EXERCISE ▸
Exactly as written, print the lines from the top of the listing through the line containing "The image size is (616, 1021)."; include no pictures.
┏━━
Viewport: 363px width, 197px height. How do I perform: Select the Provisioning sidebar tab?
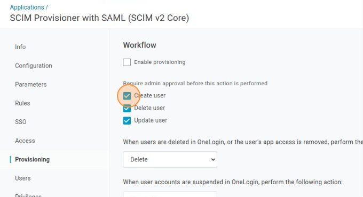(x=32, y=159)
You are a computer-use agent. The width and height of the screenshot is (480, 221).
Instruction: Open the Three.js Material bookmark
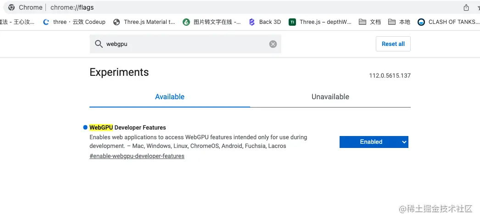(144, 22)
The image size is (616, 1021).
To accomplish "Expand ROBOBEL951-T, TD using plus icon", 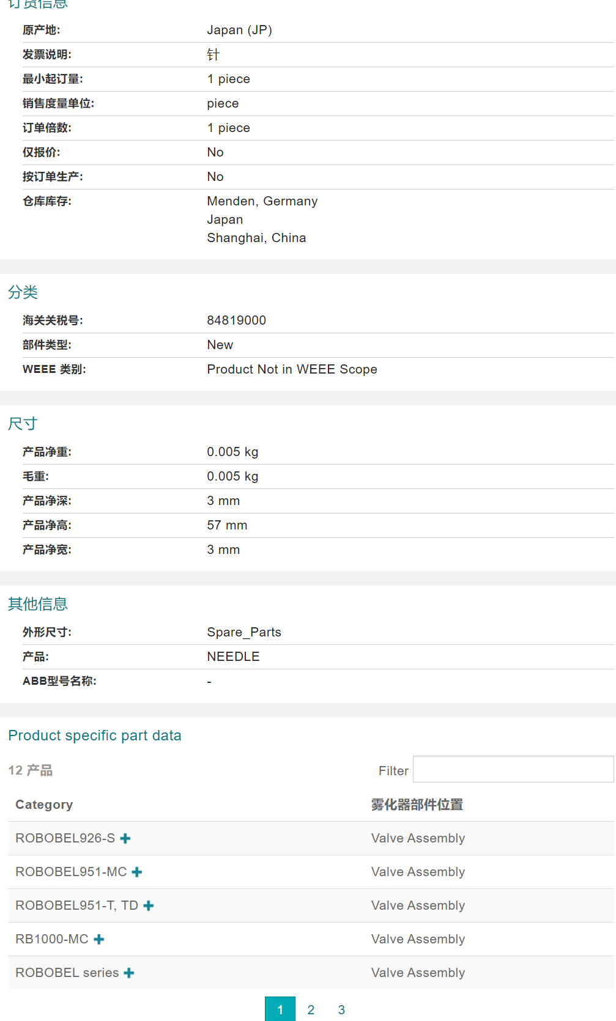I will click(149, 905).
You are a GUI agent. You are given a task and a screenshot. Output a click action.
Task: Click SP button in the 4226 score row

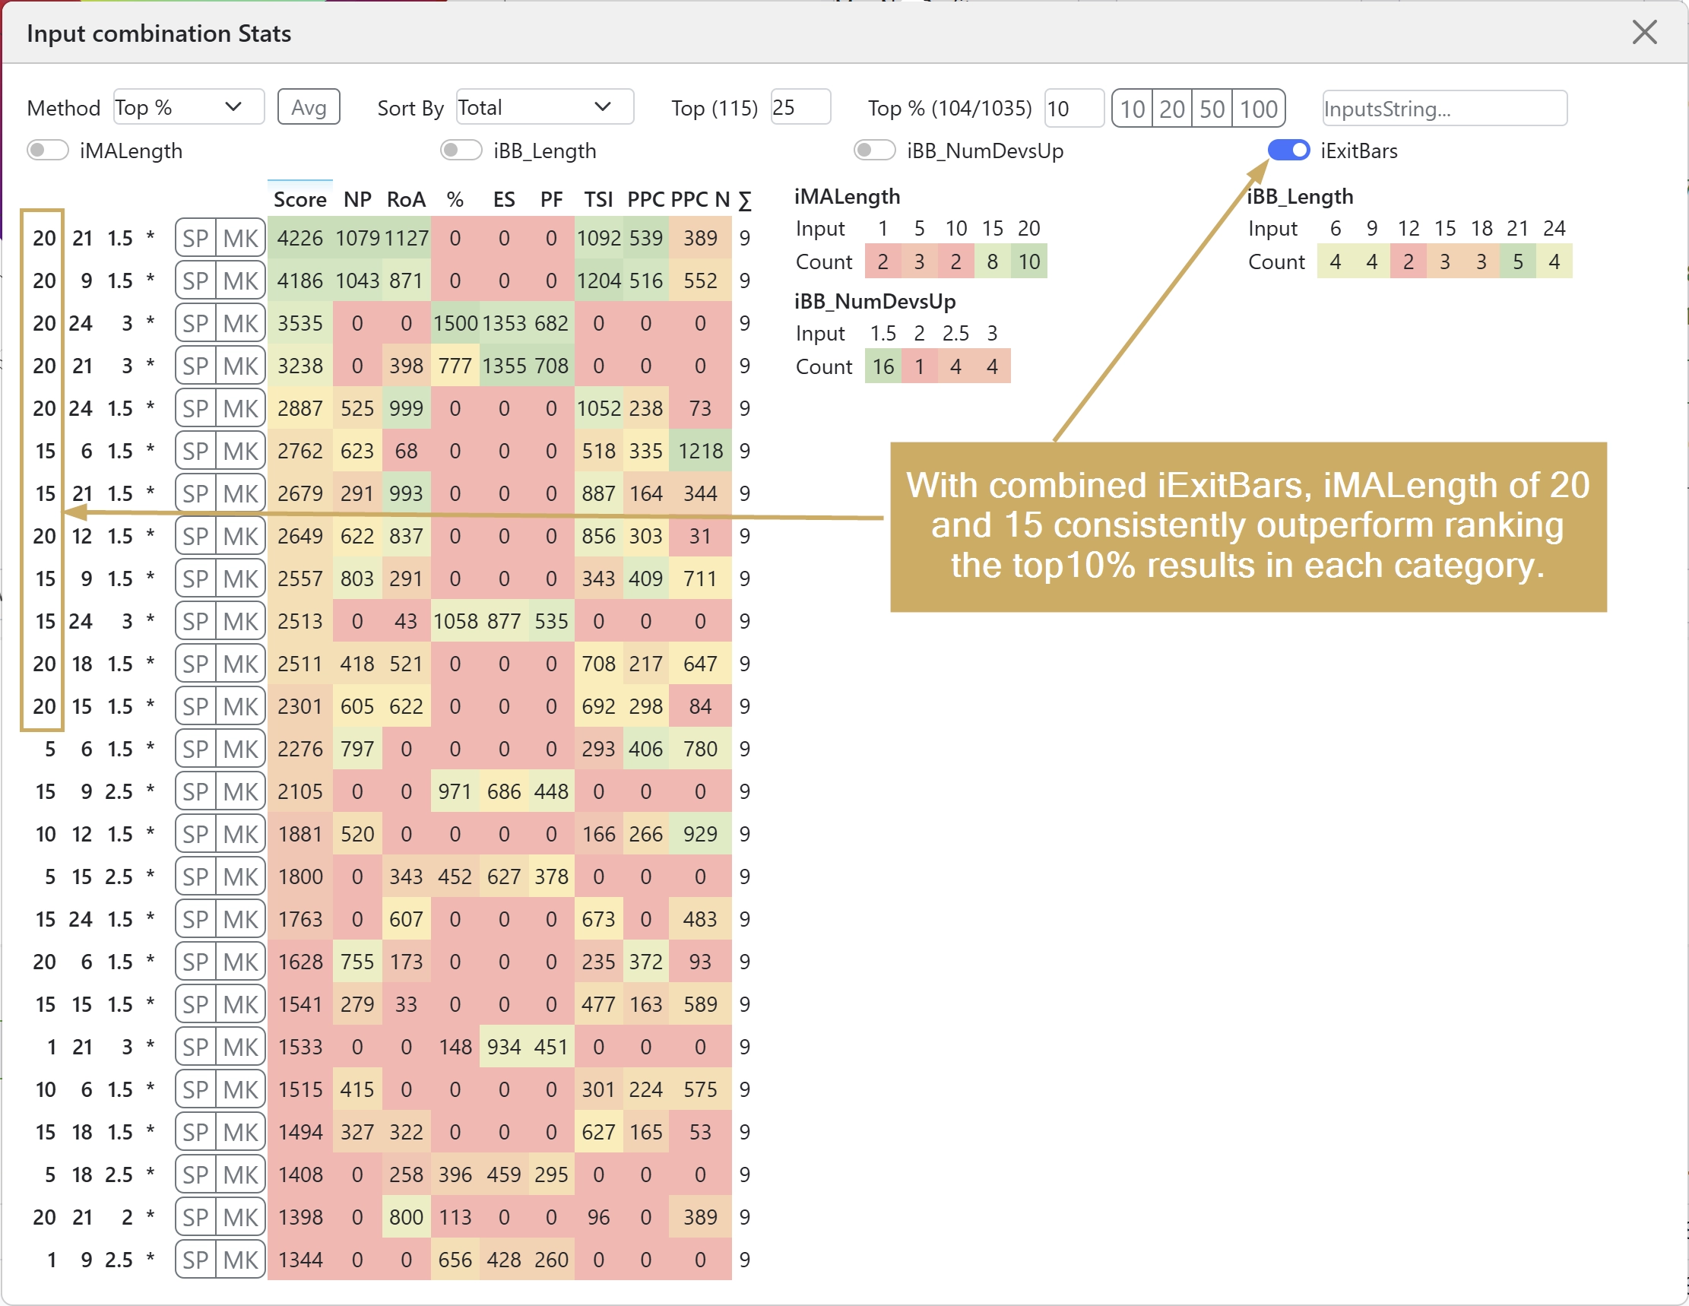tap(196, 238)
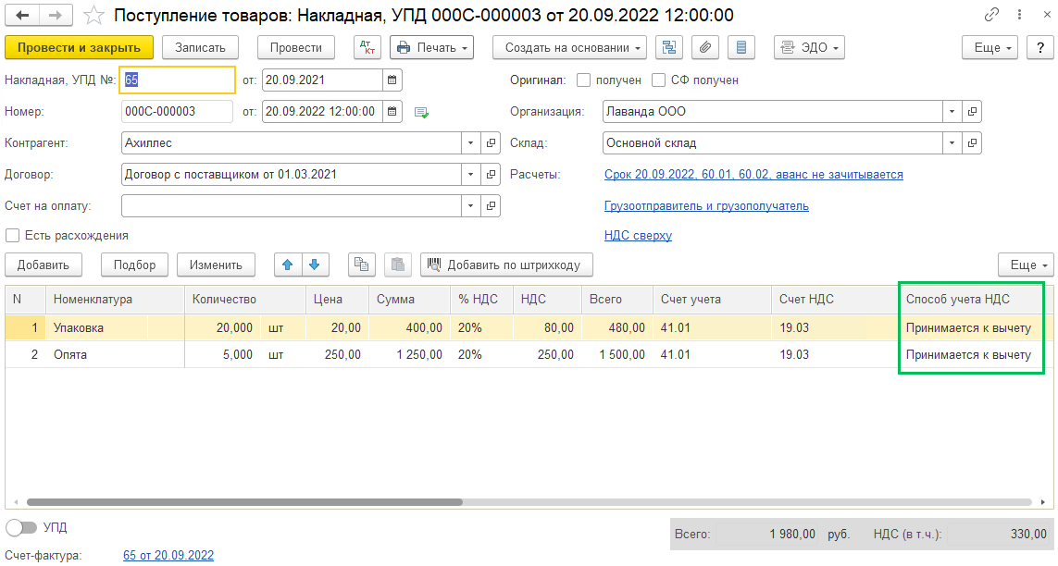The height and width of the screenshot is (566, 1058).
Task: Click the paperclip attached files icon
Action: (705, 47)
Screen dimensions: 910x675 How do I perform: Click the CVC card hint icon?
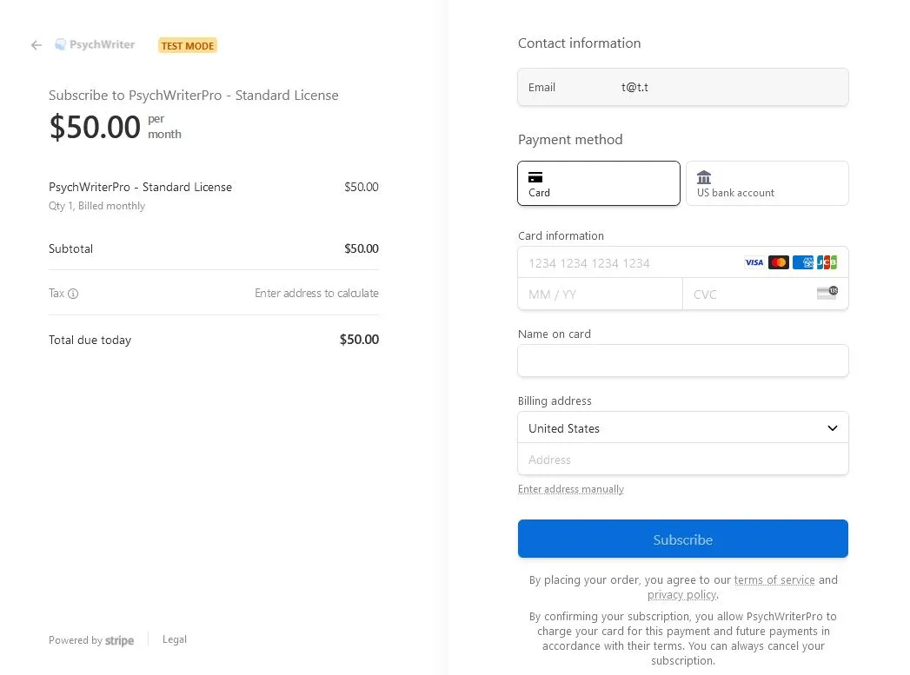[827, 293]
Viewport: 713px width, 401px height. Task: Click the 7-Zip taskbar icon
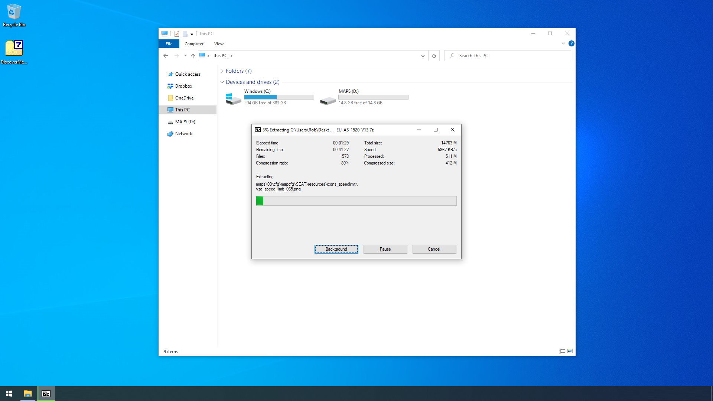pyautogui.click(x=46, y=394)
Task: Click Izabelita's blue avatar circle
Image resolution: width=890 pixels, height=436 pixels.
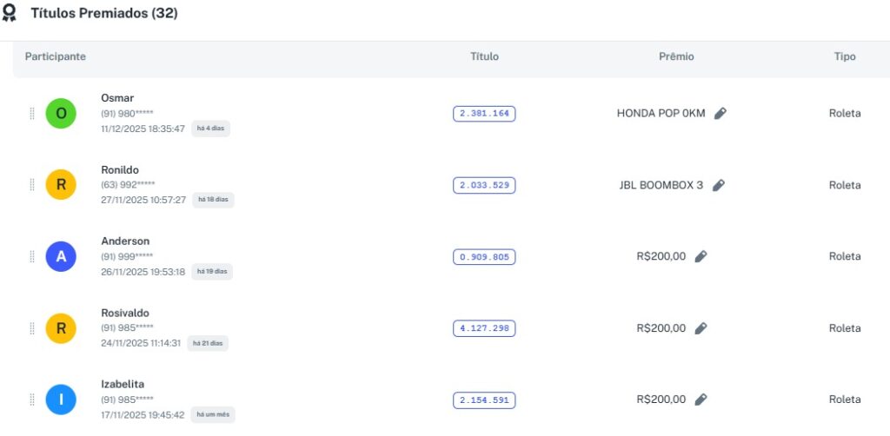Action: pos(61,400)
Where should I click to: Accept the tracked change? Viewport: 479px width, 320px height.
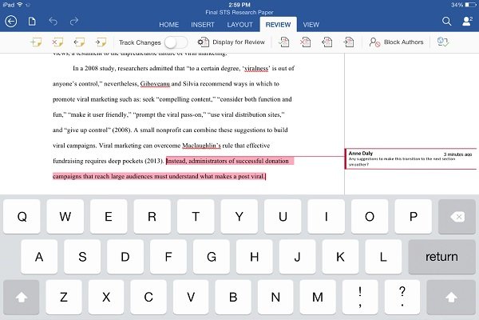click(284, 42)
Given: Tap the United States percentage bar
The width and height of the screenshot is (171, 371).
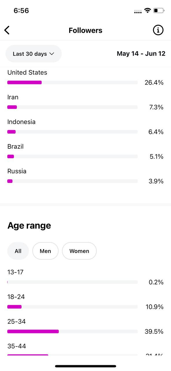Looking at the screenshot, I should pyautogui.click(x=72, y=82).
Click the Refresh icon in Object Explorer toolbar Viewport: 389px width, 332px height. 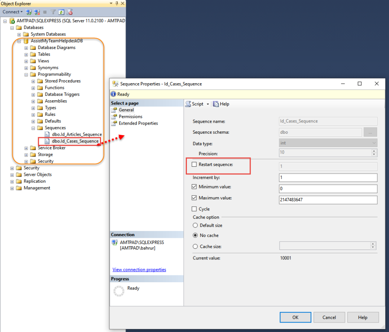[x=61, y=12]
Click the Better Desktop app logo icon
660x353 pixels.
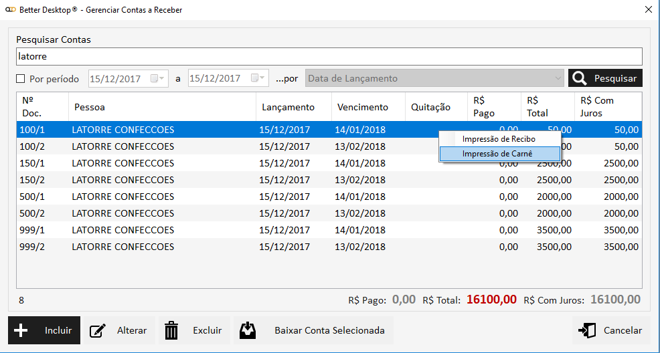point(10,10)
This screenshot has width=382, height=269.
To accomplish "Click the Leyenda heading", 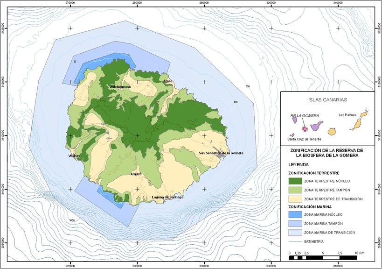I will 299,164.
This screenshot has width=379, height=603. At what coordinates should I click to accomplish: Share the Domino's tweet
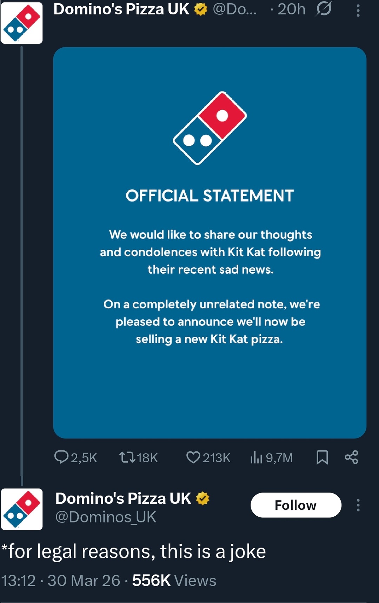(352, 457)
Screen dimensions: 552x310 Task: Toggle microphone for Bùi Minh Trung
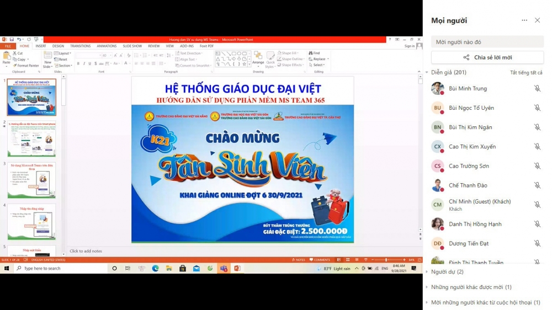point(537,88)
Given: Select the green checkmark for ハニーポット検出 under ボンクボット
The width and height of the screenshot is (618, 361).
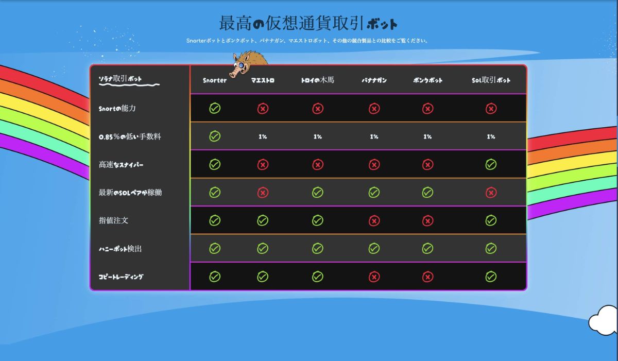Looking at the screenshot, I should [x=427, y=248].
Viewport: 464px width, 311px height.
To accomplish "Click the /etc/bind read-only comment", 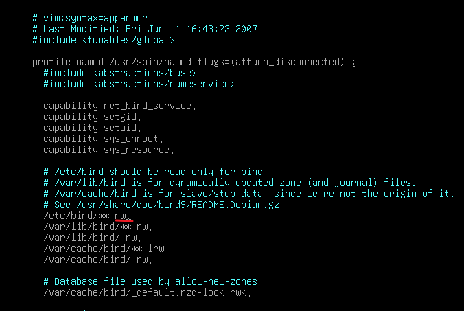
┗━━
EXERCISE ANSWER ▸
Viewport: 363px width, 197px height. How do I perform: Select the Provisioning sidebar tab?
(x=32, y=159)
You are a computer-use agent. The width and height of the screenshot is (480, 221).
Instruction: Open the Three.js Material bookmark
(144, 22)
The image size is (616, 1021).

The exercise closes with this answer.